### [TEKSTFRAGMENT]

● ● ● ●

Hoofdstuk 1 wat is het morele perspectief
Drie perspectieven: morele aspecten, feitelijke aspecten en subjectieve aspecten
Perspectief (wereld) Onderwerp Soort bewering Geldigheidsclaim
Cognitief Feiten Feitelijke bewering Wat is waar? Wat zijn de feiten?
Normatief (sociaal) Normen en waarden Normatieve bewering Wat is goed? Welke normen en
waarden spelen een rol?
Subjectief Gevoelens Expressieve bewering Wat is waarachtig? Hoe beleven de
betrokkenen deze situatie?
(gevoelens)
De drie perspectieven zijn al elkaar te onderscheiden maar tegelijk bestaat er tussen hen een
duidelijke samenhang. Ten eerste veronderstelt het normatieve perspectief het cognitieve
perspectief: morele oordelen zijn altijd oordelen over de werkelijkheid.
Ten tweede veronderstelt het subjectieve perspectief zowel het normatieve als het cognitieve
perspectief. Het gevoelsleven veronderstelt zowel een blik op de werkelijkheid als een moreel
oordeel hierover.
Waarden functioneren als criteria bij de beoordeling van situaties. Zij zijn een soort ideaal waaraan
wij de werkelijkheid spiegelen.
Waarden zijn collectieve voorstellingen omtrent het goede leven en de goede maatschappij.
Normen zijn handelingsvoorschriften over wat wij in een bepaalde situatie behoren te doen of na te
laten.
De woorden moraal en ethiek worden vaak gebruikt wanneer wij over waarden en normen praten.
Moraal is het geheel van opvattingen, beslissingen en handelingen waarmee mensen uitdrukken wat
zij behoorlijk vinden. Ethiek is de reflectie op het morele handelen.
Ethiek is niet het actief handelen in de praktijk, maar de reflectie daarop. Het is een kritisch kijken
naar die praktijk van bijvoorbeeld opvoeding en hulpverlening en daarbij analyseren en kritische
vragen stellen zoals:
- Welke morele waarden worden gehanteerd in deze praktijk?

● ● ● ●

### [RECORDFRAGMENTEN]

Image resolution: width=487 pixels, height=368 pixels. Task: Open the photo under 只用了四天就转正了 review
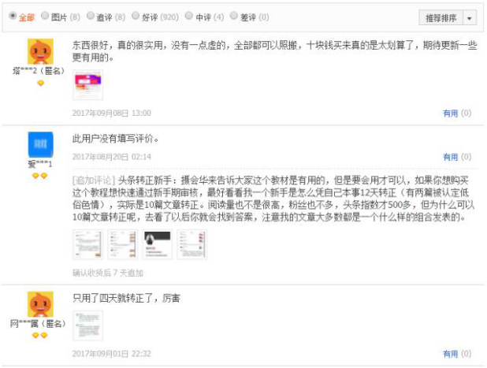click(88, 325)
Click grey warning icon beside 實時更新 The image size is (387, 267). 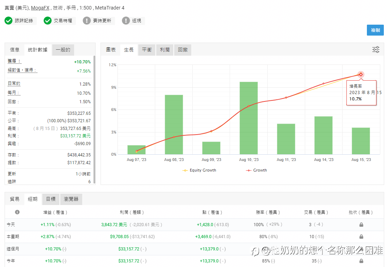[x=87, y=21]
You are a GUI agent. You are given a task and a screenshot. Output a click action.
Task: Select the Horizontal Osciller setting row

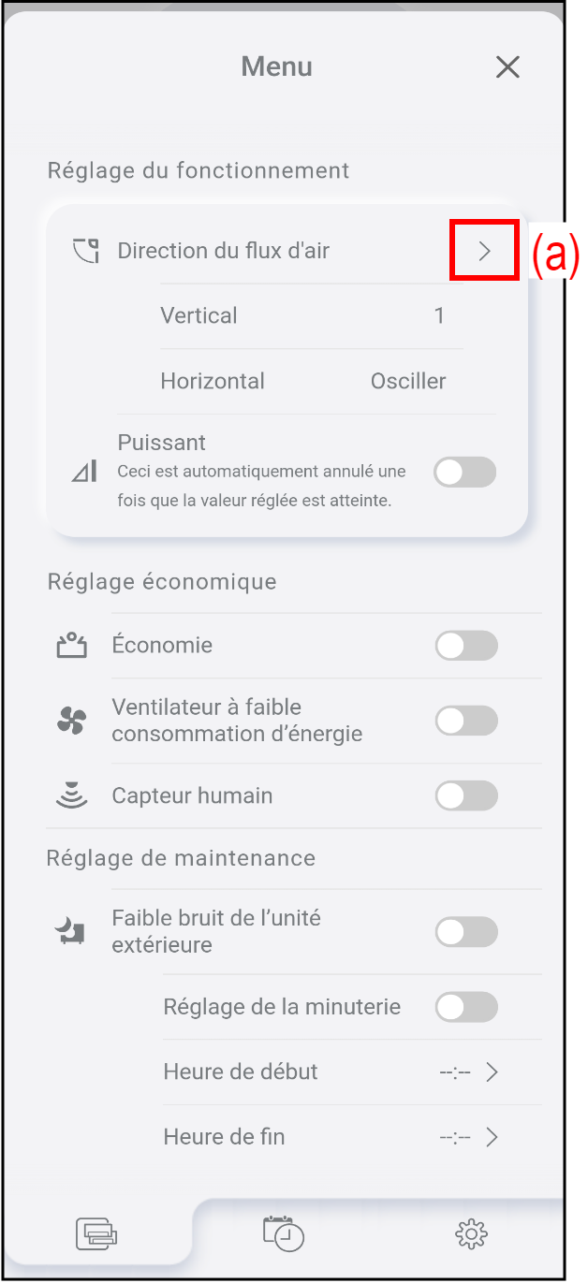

● ● ● ●

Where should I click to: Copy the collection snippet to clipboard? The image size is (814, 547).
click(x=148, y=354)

● ● ● ●

Schrijf de tekst over het morele perspectief verder, aansluitend op de laatste regel.

- Welke waarden worden wel gerealiseerd en welke niet?
- Waarom is deze keuze gemaakt en welke alternatieven zijn er?
Wanneer je beschrijft welke waarden en normen worden gehanteerd in een praktijksituatie dan
spreek je van descriptieve ethiek.
Wanneer aan jou gevraagd wordt hoe je het morele gedrag van een persoon beoordeelt, dan
hanteer je een morele norm om tot een oordeel te komen. Je keurt dat gedrag af, omdat je het
discriminerend vindt (bijvoorbeeld). Dan ben je bezig met normatieve ethiek.
Ethiek is de systematische reflectie op de morele waarden en normen zoals die in onze samenleving
gelden of zullen gelden. De overeenkomst tussen het juridische en ethische ligt vooral in het
verleden. Lang voordat in Nederland de abortuswet werd aangenomen, is er lang een morele
discussie gevoerd over het al of niet toestaan van abortus.
Morele keuzes baseer je op je geweten.
Soms kiezen mensen ervoor om hun geweten te ‘sussen’, ze negeren dan hun innerlijke stem.